Competitors at this week’s Latin America Amateur Championship (LAAC) will see the full spectrum as they make their way through the tournament’s four rounds, just as the professionals on the PGA Tour do at the annual event staged here.
The different landscapes are easy to see. The tropical Mayan jungle, with its bending, serpentine trees, is the course’s bookend: it creeps in from the sides of the first hole and then again at the end of the opening nine and start to the finishing side, as well as on the closing 18th.
The sandy beaches alongside the Caribbean Sea surround the fourth hole and the course’s signature 15th – a stunning par 3 – while the mangrove wetlands fill in on the rest. The treacherous, swampy mangrove essentially serves as the course’s sponge, Spurlock says, soaking up the moisture that runs off from higher ground.
“If you hit it into the jungle and find your ball, you can play it,” Spurlock says, laughing. “If you hit it into the mangrove? You can get your ball out of there, but I wouldn’t recommend it.”
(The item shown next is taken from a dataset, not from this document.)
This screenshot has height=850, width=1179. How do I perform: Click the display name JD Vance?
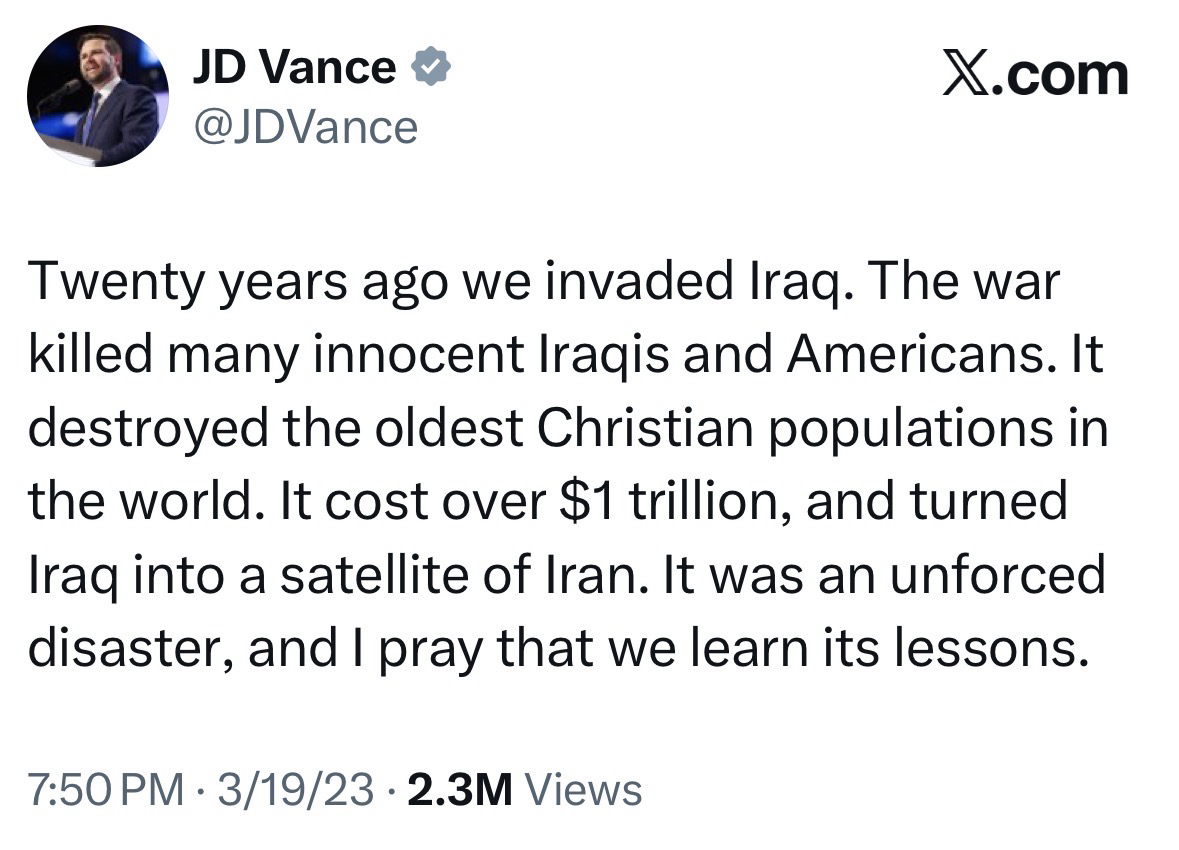point(294,68)
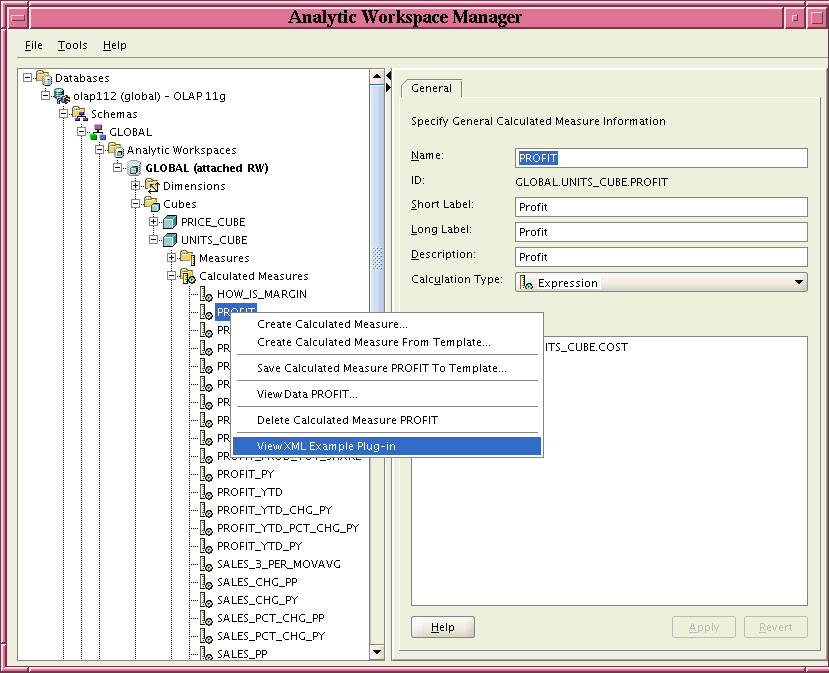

The LAAC competitors will face largely the same challenge that the PGA Tour players battled in November, as Spurlock says the course will be arranged in much the same way. The greens will run nearly as fast, but the rough will be the same length and the key to success is identical: superior iron play.
At just over 7,000 yards, hitting a long drive is not nearly as critical as consistently finding the fairway to set up approaches.
Rafael Campos, who plays on the PGA Tour, said he was going to share his yardage books from Mayakoba with the Puerto Rican golfers in the LAAC and pass along all his local knowledge.
That insight will be valuable, as several holes reward smart play. Navigating the famous “cave bunker” on the par-5 7th – there is, literally, a cavern in the middle of the fairway – takes some creative shot-making, for example. David Lopez, the director of golf at El Cameleón, said he hopes to see some drama on the third and 17th holes. That’s where – depending on tee placement – some players may be able to drive the green on the two par 4s.
Risks abound, though, and Lopez speculated that Mexican players may have a slight advantage since a number of national tournaments are played at Mayakoba each year. Alvaro Ortiz, the defending LAAC champion who played at the PGA Tour event here last year, said the same.
“They do what you need to do to win on this kind of course, which is hit it very well from the tee,” Ortiz said. “I think a few of them do it perfectly.”